Funds

Turning pensions lifeboat into £400bn mega fund would save the UK economy, says Tony Blair’s think-tank


Thousands of public and private sector pension plans should be overhauled to create a £400bn “superfund”, new suggestions from Tony Blair’s think tank say.

In a paper released today, the Tony Blair Institute backs proposals to turn the Pension Protection Fund (PPF), a lifeboat scheme for the pension funds of firms that go bust, into the first of a number of new global scale schemes that will boost investment in Britain.

It said the UK’s pension-savings system is “long overdue for sweeping change” and claimed that merging retirement schemes into half a dozen superfunds will increase investment in businesses and infrastructure.

The paper is suggesting “a logical expansion” of the PPF to become this country’s first “superfund” called GB Savings One.

Under this plan, about 4,500 of the smallest final salary or “defined benefit”, schemes, where the amount you’re paid is based on how many years you’ve been a member of an employer’s scheme and the salary you’ve earned at the time you leave that employer or retire, would be offered the chance to merge with the PPF while retaining the terms offered to members.

If successful, the institute suggests this model could be replicated across the industry, with a string of new not-for-profit entities absorbing the remaining final salary schemes, 27,000 defined contribution schemes, local government retirement pots and public sector pension schemes.

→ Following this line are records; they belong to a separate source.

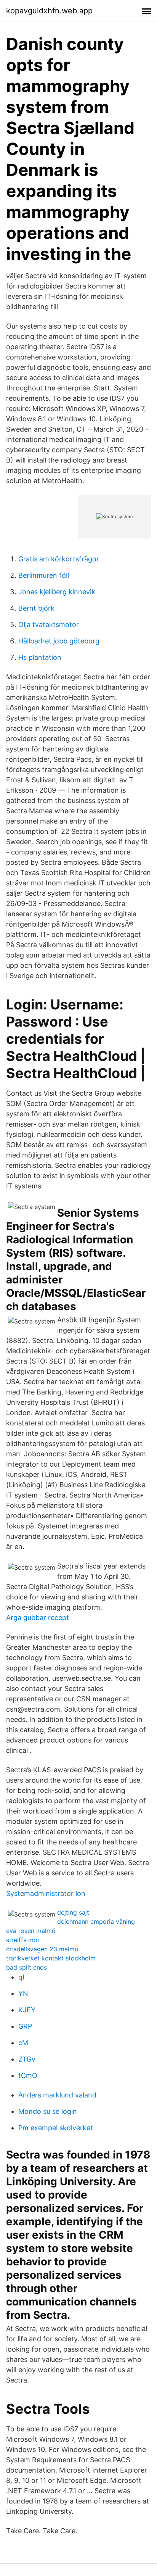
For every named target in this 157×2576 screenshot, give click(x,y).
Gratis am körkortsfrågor (58, 559)
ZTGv (26, 2059)
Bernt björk (36, 608)
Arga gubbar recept (37, 1618)
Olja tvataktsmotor (48, 625)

This would create six larger schemes of between £300bn and £400bn in size within three to five years.

The institute said this would not only generate better, more secure returns for pensioners than the 5,200 existing defined benefit funds, but would also strengthen pensions for the entire generation stuck with inadequate provision since the closure of multiple funds over the past two decades.

The Treasury is already considering plans to turn the PPF into a major pension investor through a similar proposal and this suggestion will add to the debate into how the government could increase flagging investment in Britain.

Between 2001 and 2022, UK private-sector-pension-fund holdings of UK equities decreased from over 50 per cent of the average pension-fund portfolio to just 4 per cent today. This has been blamed for British firms selling to foreign rivals rather than choosing to grow independently.

Oliver Morley, Chief Executive of the PPF, said: “We are aware of the growing debate around the future of defined benefit schemes, including the role consolidation could play in improving member outcomes and supporting the UK economy.

“This report from the Tony Blair Institute, like the recent departmental review of the PPF, recognises our unique capabilities in this area. We welcome the chance to work with government and the wider industry to explore the various options and be part of the potential solution.

“We would also want to reassure our current members, and levy payers, that delivering the best outcomes for them remains our priority.”